> YOUR ASSIGNMENT
All of the data below should be repeated exactly. Pictures should not be included.
=== DATA SHOWN ===
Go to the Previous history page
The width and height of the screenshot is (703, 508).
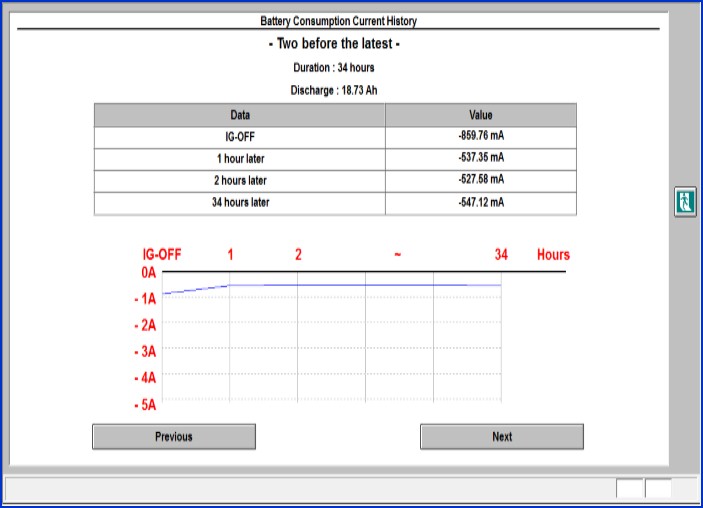coord(174,437)
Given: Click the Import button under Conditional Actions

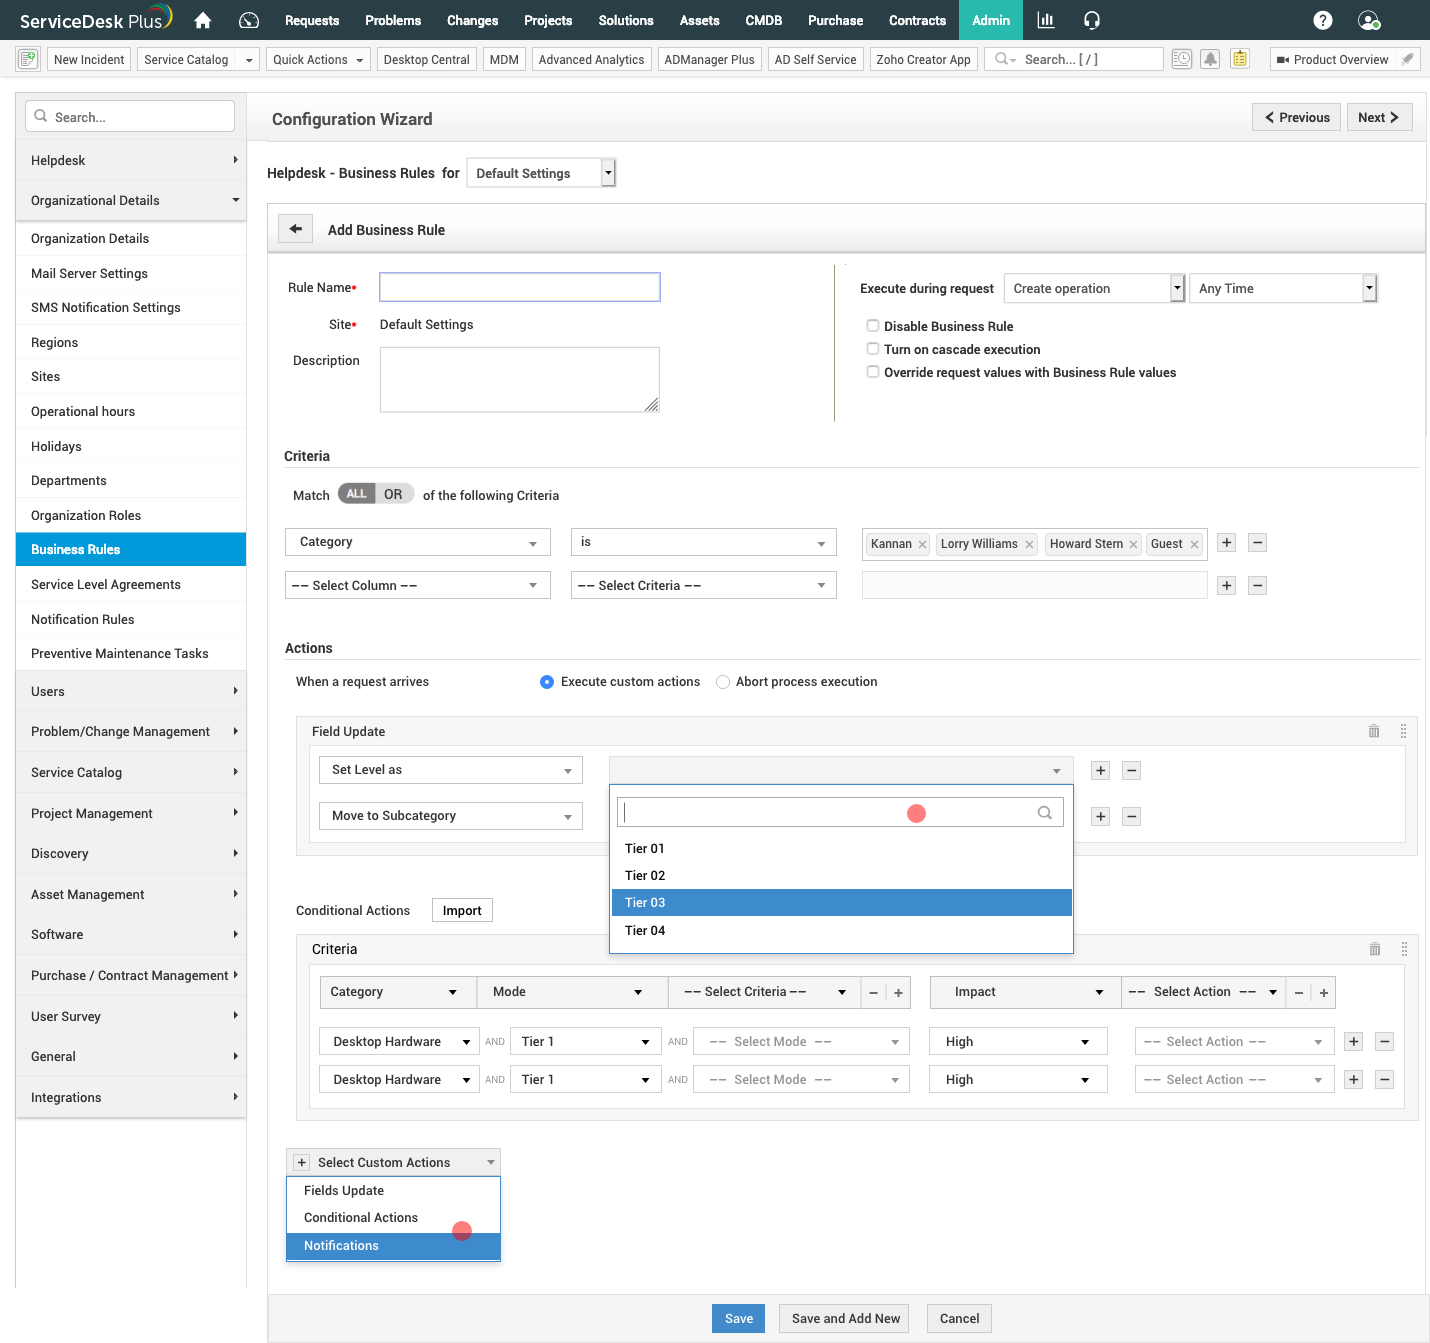Looking at the screenshot, I should [x=461, y=910].
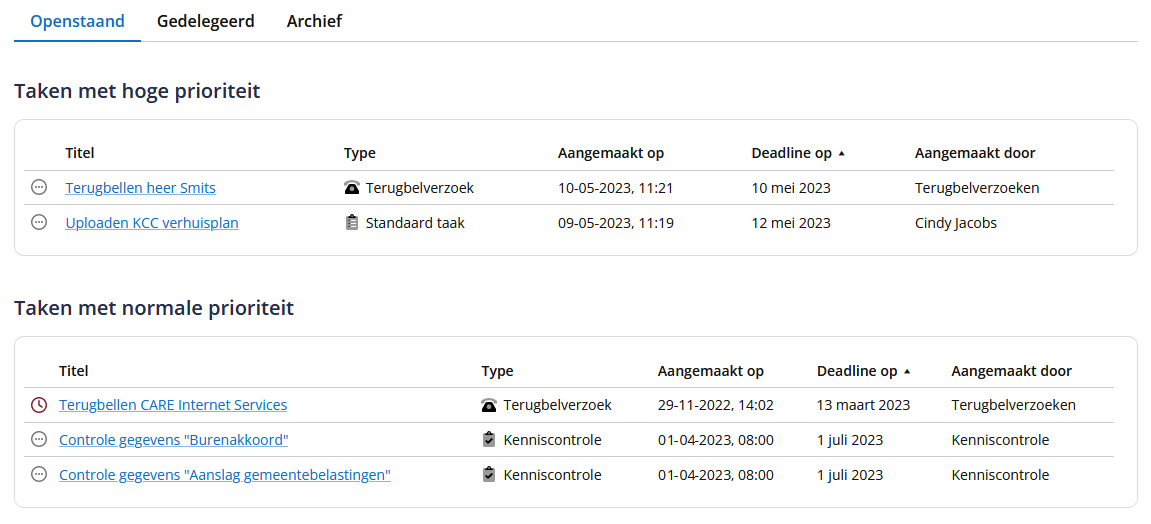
===
> REPLY
Go to the Previous history page
The width and height of the screenshot is (703, 508).
coord(174,437)
Given: Click the Import button under Conditional Actions

Looking at the screenshot, I should [x=461, y=910].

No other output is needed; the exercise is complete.